[Objective] In the part that opens with the line containing "Given: Click the 'Перевірити' check icon" and closes with the line containing "The image size", swap "icon" for "button" and give those lines again with nothing else changed. Leave the pictures out of your answer.

[The records]
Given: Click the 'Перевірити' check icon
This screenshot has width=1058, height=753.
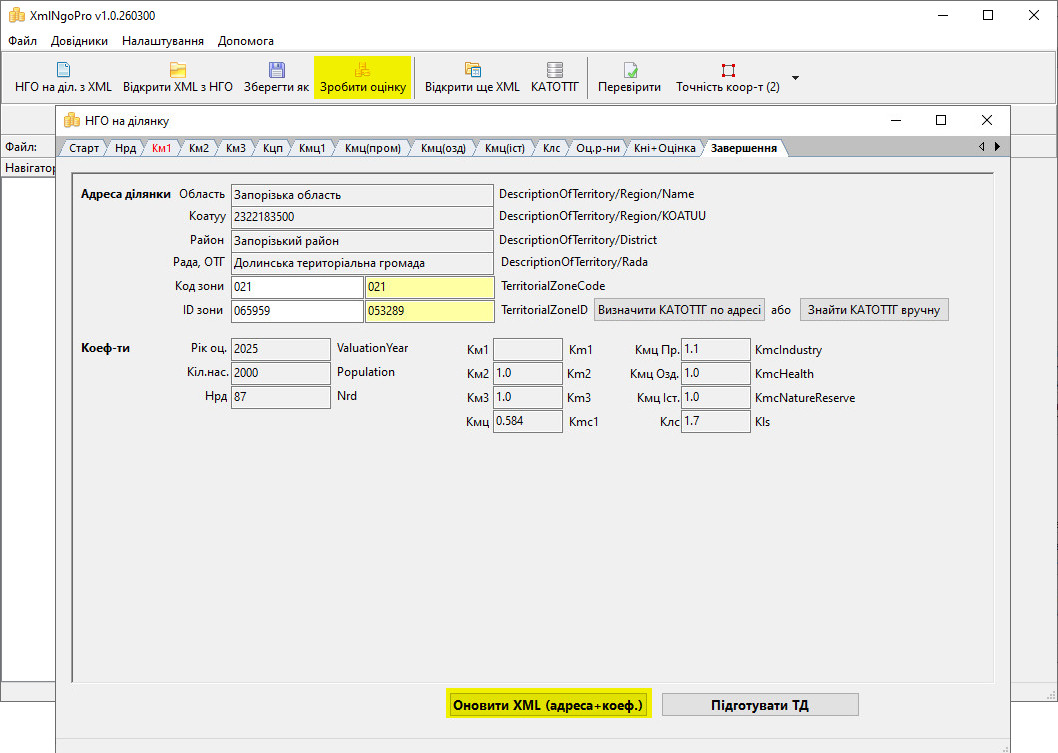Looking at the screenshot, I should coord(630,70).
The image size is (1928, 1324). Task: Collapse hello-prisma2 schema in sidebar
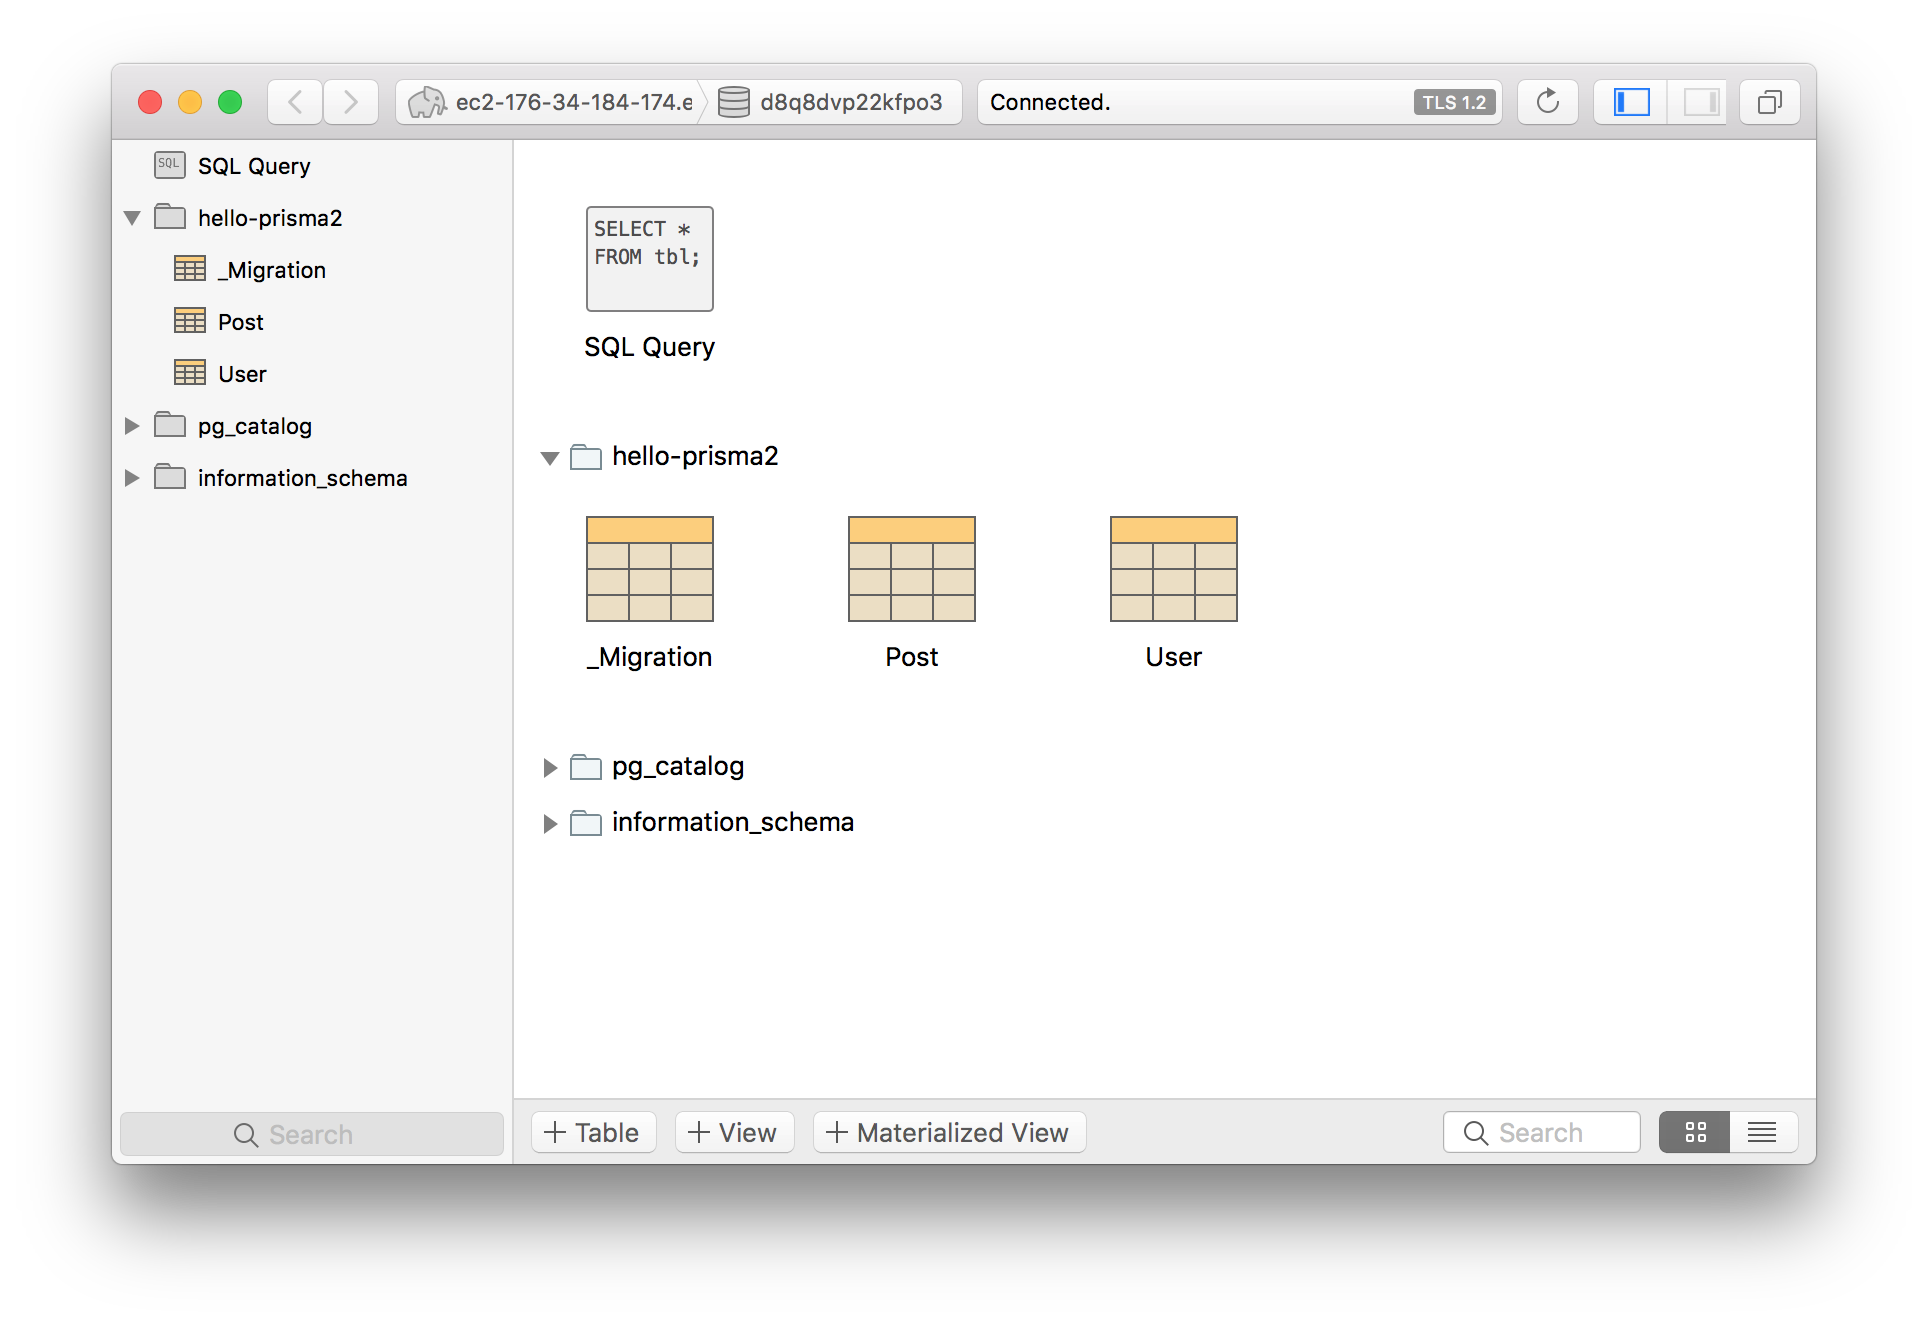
---
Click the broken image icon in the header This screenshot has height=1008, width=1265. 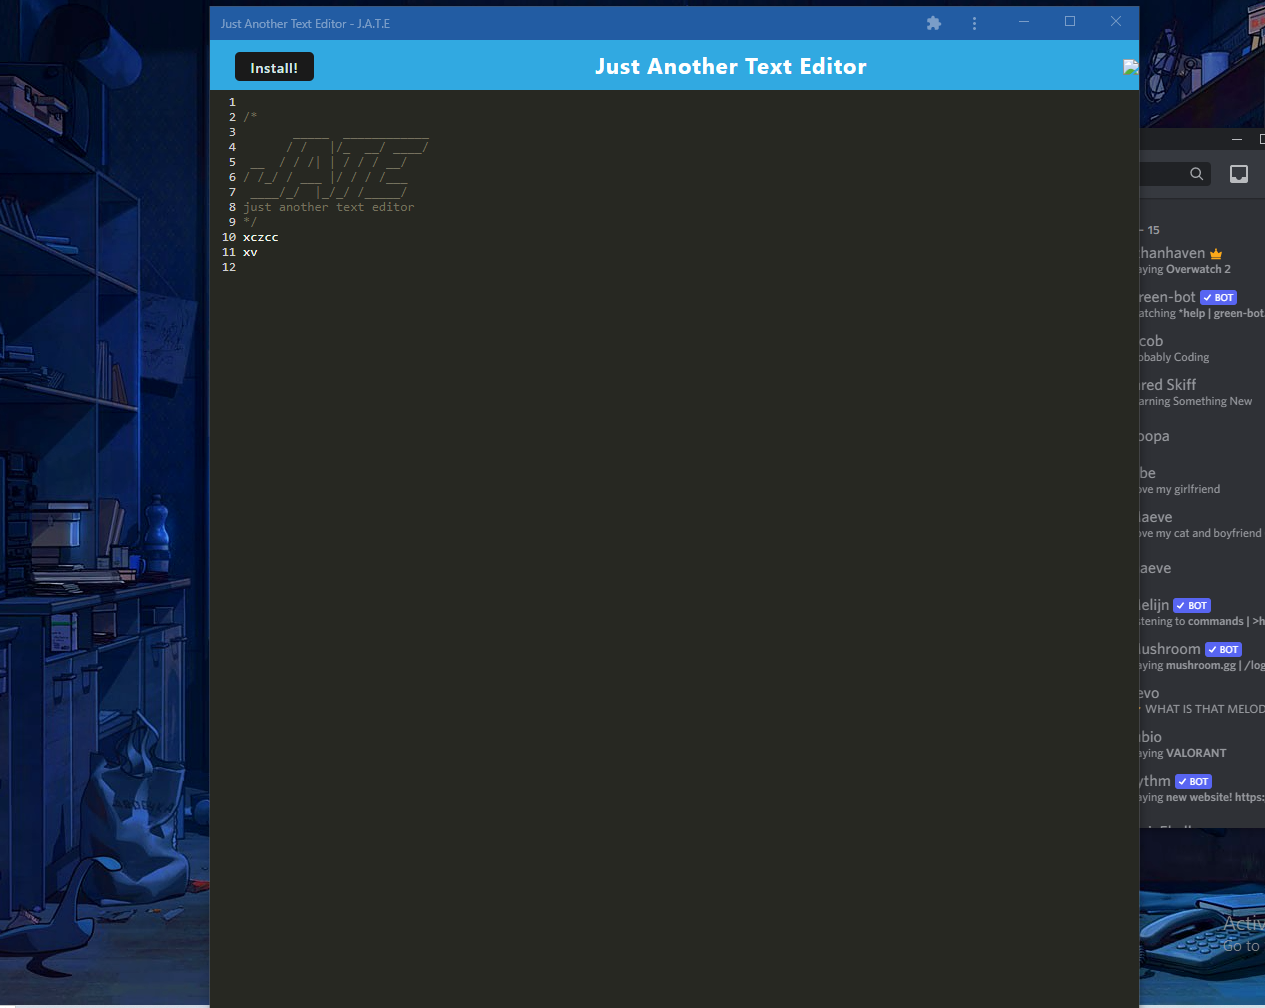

[Answer to the task]
Given: Click the 'Перевірити' check button
This screenshot has width=1058, height=753.
Looking at the screenshot, I should coord(630,70).
The image size is (1928, 1324). Task: Collapse hello-prisma2 schema in sidebar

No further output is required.